Without this, parallel Claude Code sessions would walk over each other. One session’s half-done refactor breaks another session’s feature work. Code was being committed in an incomplete manner or part way through another session fix. Worktrees give each session its own sandbox and it was eventually non-negotiable once I started running more than one session at a time.

The worktree workflow — the pruning logic, the symlink fallbacks, the PR automation — could be its own post. If you’re running parallel AI sessions without something like this, you’re going to have a bad time.

What I Actually Think

After two weeks, here’s where we landed.

What worked: The design loop was the star.
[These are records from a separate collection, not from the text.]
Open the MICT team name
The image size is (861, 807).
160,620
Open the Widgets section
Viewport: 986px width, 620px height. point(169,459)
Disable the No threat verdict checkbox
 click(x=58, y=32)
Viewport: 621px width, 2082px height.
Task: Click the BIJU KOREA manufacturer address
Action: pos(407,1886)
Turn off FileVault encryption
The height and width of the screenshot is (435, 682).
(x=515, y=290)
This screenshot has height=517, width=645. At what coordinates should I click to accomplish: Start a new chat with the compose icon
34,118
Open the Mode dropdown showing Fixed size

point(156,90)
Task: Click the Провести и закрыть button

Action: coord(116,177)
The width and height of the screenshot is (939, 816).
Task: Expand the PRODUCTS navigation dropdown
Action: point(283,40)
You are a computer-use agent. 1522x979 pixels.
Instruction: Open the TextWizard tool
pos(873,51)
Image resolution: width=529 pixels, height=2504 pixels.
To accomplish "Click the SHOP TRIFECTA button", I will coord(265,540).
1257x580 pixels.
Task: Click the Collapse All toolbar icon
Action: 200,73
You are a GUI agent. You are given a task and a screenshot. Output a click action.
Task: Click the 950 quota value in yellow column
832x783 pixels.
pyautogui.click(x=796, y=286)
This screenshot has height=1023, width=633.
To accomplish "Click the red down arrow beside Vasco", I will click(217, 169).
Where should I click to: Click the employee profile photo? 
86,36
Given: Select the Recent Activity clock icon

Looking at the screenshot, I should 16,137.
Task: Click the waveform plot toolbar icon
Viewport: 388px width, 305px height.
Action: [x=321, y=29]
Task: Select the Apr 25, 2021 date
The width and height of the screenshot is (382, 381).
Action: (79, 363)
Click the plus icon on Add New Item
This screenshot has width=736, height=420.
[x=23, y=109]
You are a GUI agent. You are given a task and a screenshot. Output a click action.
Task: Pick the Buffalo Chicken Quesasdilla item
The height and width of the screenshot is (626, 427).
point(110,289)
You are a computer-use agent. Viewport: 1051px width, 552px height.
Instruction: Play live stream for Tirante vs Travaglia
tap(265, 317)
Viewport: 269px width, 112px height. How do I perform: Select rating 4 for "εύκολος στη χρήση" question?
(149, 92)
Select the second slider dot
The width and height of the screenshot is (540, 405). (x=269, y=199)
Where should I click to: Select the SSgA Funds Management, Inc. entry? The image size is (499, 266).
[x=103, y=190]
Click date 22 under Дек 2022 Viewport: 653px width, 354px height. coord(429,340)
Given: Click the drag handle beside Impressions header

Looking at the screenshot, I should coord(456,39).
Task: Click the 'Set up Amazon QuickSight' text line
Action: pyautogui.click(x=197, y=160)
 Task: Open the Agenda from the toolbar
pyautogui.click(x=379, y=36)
Brainstorm in HTML, look at it in a browser, iterate, write a spec, and implement from the spec. It mostly killed the “that’s not what I meant” problem but still has some work to do to be locked in. The spec-to-plan-to-implement pipeline kept sessions focused — read the spec, write a plan, get my sign-off, then build. Sessions where I said “just figure it out” were the ones that produced the most rework. Worktrees roughly doubled throughput once I got them working. And the CLAUDE.md rules functioned as institutional memory — without them, every session rediscovered the same pitfalls.

What was hard: Context between sessions. Claude Code has no memory across sessions unless you write things down for it to read. CLAUDE.md, spec documents, progress trackers — they all exist to bridge that gap, and maintaining them is real work. It’s overhead you don’t have when coding alone because the context is in your head. The expensive mistakes that spawned the behavioral rules were genuinely costly. Not in dollars — in time. Each one was a session that went sideways and had to be redone. The rules prevent recurrence, but the first occurrence still hurt.

The honest part: Groundwork would not exist in its current form if I’d built it solo in two weeks. The extraction prompts, the diff/merge algorithm, 308 tests, 24 migrations, Docker setup, the build pipeline, 40+ design mockups — that’s not a realistic two-week evening-and-weekend output for one person. But I also made every design decision. I caught every visual regression that Claude Code said “looks good” about. I directed every behavioral rule after getting burned by the lack of one — Claude Code wrote them, but only because I told it what went wrong. It got a lot of work done. It also created a lot of work managing it.